## [EXERCISE]
Copy nothing before the line containing "The image size is (690, 502).". Reproduce that line and all that follow, exactly, through the end of the records.

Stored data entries
::::

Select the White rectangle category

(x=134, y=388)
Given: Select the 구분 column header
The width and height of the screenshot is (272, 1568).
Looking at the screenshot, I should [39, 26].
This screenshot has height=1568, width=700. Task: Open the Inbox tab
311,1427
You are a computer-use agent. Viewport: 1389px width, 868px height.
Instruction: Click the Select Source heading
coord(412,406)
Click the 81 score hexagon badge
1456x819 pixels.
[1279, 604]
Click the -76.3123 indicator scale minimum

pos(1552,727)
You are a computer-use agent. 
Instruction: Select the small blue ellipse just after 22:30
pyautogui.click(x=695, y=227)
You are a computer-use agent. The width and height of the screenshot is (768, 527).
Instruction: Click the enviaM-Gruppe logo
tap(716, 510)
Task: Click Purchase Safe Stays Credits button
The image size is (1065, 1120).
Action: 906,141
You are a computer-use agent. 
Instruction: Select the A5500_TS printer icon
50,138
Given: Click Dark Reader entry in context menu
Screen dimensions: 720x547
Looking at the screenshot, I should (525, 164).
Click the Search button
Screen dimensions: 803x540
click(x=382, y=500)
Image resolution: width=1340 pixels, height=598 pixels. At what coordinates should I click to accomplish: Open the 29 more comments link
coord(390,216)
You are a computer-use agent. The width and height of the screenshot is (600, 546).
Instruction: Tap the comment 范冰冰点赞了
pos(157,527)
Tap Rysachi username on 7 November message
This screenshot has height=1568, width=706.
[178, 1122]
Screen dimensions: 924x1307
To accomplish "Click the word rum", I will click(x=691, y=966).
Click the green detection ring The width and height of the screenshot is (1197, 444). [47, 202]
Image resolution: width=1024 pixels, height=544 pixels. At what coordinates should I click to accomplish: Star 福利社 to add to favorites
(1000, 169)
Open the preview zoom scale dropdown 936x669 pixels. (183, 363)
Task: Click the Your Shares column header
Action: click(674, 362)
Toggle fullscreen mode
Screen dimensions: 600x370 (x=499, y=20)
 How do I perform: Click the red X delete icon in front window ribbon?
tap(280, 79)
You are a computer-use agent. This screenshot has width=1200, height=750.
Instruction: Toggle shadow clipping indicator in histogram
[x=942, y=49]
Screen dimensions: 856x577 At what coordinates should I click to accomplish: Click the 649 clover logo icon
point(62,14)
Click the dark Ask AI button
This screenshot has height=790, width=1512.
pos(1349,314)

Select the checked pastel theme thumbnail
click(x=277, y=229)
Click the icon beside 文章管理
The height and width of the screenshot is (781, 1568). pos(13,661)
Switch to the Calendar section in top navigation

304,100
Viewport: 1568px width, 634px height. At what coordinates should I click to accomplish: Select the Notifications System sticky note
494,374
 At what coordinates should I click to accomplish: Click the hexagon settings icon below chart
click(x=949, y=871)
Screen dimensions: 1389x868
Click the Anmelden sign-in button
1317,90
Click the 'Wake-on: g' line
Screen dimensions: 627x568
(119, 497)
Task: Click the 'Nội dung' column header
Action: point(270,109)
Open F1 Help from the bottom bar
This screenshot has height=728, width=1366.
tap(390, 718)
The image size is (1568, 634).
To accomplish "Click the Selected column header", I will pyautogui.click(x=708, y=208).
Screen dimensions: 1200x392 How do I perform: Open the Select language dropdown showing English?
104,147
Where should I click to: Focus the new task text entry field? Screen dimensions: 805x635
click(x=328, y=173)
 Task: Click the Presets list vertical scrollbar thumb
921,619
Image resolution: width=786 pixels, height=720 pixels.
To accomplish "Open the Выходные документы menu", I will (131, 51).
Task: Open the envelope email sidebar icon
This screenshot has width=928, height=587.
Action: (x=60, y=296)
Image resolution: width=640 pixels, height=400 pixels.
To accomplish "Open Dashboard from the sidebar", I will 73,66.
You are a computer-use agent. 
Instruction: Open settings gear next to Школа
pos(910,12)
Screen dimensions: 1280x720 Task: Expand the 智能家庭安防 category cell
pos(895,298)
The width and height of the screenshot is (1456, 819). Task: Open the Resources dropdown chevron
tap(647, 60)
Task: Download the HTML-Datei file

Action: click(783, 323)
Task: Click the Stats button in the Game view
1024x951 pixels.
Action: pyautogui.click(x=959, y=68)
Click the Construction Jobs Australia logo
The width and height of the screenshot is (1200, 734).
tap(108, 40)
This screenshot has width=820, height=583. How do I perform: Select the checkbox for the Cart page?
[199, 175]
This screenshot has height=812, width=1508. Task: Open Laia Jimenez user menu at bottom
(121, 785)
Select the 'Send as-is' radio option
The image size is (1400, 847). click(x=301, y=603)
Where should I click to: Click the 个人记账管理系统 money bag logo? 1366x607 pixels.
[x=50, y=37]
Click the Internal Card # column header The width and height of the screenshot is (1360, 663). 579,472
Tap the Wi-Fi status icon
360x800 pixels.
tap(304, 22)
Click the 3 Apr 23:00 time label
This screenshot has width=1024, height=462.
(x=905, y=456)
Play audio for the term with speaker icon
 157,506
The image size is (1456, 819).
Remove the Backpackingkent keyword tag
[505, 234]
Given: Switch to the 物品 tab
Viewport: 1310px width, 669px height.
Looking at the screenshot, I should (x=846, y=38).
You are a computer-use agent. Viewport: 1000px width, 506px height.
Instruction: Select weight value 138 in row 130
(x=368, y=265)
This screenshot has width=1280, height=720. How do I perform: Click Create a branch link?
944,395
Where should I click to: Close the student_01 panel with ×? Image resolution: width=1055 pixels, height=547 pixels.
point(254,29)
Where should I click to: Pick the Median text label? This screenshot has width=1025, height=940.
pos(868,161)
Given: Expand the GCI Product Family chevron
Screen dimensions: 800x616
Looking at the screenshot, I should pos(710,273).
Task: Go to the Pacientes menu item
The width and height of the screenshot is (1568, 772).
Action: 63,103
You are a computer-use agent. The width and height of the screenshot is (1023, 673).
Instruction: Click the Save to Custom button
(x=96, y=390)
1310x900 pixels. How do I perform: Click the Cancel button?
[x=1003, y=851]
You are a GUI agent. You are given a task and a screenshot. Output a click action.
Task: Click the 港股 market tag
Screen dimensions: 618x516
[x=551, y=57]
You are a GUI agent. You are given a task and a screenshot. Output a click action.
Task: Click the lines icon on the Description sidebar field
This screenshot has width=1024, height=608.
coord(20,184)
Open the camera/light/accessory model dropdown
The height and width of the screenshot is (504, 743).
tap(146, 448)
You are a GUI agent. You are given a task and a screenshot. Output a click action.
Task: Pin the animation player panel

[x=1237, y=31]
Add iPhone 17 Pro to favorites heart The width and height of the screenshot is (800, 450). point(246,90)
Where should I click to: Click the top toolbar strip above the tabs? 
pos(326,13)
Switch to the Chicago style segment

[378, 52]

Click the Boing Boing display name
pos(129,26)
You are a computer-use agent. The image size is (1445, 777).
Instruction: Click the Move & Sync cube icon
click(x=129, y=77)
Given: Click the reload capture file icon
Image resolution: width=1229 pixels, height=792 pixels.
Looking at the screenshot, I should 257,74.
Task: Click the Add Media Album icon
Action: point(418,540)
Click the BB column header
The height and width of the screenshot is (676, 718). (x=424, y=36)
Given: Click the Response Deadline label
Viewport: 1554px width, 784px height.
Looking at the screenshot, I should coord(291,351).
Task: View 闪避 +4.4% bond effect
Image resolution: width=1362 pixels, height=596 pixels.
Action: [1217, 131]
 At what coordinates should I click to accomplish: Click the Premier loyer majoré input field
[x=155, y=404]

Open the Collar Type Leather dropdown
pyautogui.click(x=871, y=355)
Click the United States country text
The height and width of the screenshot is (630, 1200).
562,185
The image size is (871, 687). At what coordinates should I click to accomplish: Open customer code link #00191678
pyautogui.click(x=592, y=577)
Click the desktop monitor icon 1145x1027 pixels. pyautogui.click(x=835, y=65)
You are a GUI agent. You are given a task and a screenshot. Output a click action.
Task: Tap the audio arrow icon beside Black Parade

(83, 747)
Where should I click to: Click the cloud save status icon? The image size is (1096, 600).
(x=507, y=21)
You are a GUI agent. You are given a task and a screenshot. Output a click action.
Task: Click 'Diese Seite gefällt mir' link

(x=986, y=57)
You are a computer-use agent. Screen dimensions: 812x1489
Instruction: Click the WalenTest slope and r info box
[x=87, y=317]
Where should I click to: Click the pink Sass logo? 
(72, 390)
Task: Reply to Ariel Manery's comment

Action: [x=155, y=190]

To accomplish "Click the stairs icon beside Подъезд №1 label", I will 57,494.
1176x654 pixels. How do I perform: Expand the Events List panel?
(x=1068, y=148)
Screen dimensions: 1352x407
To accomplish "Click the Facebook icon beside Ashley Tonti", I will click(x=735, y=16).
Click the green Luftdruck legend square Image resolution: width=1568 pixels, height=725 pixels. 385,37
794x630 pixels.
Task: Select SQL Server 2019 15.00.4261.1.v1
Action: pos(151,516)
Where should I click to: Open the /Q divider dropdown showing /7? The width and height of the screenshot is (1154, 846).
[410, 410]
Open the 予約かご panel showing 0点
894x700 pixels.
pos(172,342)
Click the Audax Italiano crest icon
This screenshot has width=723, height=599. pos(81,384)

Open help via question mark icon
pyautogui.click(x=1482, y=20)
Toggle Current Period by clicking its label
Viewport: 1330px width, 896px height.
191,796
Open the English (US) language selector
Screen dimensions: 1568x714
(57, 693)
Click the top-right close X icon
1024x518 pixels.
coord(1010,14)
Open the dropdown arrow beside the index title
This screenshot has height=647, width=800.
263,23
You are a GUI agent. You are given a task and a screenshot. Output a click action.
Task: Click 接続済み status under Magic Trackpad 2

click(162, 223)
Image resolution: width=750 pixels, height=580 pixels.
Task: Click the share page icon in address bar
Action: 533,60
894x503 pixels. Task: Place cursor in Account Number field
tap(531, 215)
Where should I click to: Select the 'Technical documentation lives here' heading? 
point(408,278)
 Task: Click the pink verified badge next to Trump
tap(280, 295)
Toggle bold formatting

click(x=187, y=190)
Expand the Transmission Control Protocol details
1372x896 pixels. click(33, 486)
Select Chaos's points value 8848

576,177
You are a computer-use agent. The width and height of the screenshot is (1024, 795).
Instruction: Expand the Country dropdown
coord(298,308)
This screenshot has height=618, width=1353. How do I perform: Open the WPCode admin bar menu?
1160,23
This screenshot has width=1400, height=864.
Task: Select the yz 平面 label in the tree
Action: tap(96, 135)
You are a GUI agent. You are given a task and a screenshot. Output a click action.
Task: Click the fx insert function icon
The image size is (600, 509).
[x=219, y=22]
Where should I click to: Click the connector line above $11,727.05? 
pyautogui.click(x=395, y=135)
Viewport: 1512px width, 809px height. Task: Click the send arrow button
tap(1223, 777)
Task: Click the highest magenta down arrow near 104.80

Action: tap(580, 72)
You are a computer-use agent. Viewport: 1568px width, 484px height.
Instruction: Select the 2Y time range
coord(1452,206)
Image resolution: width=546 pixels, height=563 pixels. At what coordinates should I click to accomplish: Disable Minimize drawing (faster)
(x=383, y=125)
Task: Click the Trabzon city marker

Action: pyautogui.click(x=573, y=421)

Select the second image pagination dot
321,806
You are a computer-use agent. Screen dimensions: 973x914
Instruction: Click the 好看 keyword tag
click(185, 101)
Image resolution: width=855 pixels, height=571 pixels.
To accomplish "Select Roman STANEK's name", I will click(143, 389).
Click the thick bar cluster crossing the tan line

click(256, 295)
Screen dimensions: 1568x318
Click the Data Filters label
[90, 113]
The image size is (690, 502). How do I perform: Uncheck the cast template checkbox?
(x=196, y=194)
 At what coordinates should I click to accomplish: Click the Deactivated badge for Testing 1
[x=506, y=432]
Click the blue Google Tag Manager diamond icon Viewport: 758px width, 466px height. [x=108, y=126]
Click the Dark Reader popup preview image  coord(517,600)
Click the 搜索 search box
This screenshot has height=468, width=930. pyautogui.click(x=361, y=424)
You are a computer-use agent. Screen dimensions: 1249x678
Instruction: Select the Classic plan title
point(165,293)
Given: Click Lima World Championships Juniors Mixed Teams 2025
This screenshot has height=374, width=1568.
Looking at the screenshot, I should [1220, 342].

::::

## [RESPONSE TO THIS EXERCISE]
The image size is (690, 502). How do I perform: Uncheck the cast template checkbox?
(x=196, y=194)
 At what coordinates should I click to accomplish: Click the Deactivated badge for Testing 1
[x=506, y=432]
Click the blue Google Tag Manager diamond icon Viewport: 758px width, 466px height. [x=108, y=126]
Click the Dark Reader popup preview image  coord(517,600)
Click the 搜索 search box
This screenshot has height=468, width=930. pyautogui.click(x=361, y=424)
You are a computer-use agent. Screen dimensions: 1249x678
Instruction: Select the Classic plan title
point(165,293)
Given: Click Lima World Championships Juniors Mixed Teams 2025
This screenshot has height=374, width=1568.
Looking at the screenshot, I should [1220, 342].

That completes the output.